- Opening Delimiter -

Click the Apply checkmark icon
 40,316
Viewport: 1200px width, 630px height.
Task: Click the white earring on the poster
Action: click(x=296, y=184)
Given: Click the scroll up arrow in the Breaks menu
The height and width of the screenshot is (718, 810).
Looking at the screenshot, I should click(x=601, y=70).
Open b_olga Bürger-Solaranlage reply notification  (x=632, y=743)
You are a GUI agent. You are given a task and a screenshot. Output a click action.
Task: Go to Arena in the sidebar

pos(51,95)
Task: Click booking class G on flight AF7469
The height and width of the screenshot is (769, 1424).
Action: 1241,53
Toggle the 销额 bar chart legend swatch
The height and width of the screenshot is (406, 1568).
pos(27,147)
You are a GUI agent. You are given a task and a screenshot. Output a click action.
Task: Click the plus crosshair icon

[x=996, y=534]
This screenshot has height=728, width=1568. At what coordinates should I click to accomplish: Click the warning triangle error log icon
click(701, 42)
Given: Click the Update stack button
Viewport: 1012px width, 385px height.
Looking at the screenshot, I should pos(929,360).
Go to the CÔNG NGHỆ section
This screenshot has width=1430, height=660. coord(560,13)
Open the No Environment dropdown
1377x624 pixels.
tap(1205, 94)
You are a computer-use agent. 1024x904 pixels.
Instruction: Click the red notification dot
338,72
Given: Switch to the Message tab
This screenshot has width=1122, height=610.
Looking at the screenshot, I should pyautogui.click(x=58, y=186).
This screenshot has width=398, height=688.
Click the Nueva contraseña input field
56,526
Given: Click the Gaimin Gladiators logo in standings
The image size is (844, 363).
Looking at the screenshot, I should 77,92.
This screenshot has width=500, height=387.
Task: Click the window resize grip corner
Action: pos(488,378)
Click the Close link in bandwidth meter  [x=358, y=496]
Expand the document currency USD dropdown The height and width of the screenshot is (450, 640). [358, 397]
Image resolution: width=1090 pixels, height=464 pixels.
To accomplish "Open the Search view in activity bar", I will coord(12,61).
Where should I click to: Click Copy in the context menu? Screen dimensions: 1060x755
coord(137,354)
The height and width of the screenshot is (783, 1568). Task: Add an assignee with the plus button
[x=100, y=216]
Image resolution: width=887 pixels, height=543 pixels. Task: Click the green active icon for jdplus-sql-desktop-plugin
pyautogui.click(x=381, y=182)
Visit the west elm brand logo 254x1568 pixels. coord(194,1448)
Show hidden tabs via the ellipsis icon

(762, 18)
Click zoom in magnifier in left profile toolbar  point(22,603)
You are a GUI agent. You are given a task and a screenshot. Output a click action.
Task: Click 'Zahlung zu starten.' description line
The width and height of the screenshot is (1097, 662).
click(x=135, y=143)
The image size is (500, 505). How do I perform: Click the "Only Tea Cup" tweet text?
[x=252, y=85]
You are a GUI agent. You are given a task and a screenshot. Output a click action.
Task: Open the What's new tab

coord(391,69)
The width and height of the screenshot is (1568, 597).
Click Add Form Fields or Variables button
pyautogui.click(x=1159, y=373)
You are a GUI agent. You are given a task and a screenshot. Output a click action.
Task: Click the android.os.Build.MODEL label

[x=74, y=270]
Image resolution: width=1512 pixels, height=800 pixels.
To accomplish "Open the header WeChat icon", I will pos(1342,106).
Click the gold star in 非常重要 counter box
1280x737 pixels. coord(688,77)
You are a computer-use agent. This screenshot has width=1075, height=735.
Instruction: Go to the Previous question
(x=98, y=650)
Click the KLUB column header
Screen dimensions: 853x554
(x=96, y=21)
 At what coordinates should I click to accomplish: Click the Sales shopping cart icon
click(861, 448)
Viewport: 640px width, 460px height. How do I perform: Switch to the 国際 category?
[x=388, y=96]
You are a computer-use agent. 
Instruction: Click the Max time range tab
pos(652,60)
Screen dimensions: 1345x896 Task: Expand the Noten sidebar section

- Closing Delimiter -

# What you should do
Each line of the data that holds the word "header" should be copied.

# Expected output
To accomplish "Open the header WeChat icon", I will pos(1342,106).
Click the KLUB column header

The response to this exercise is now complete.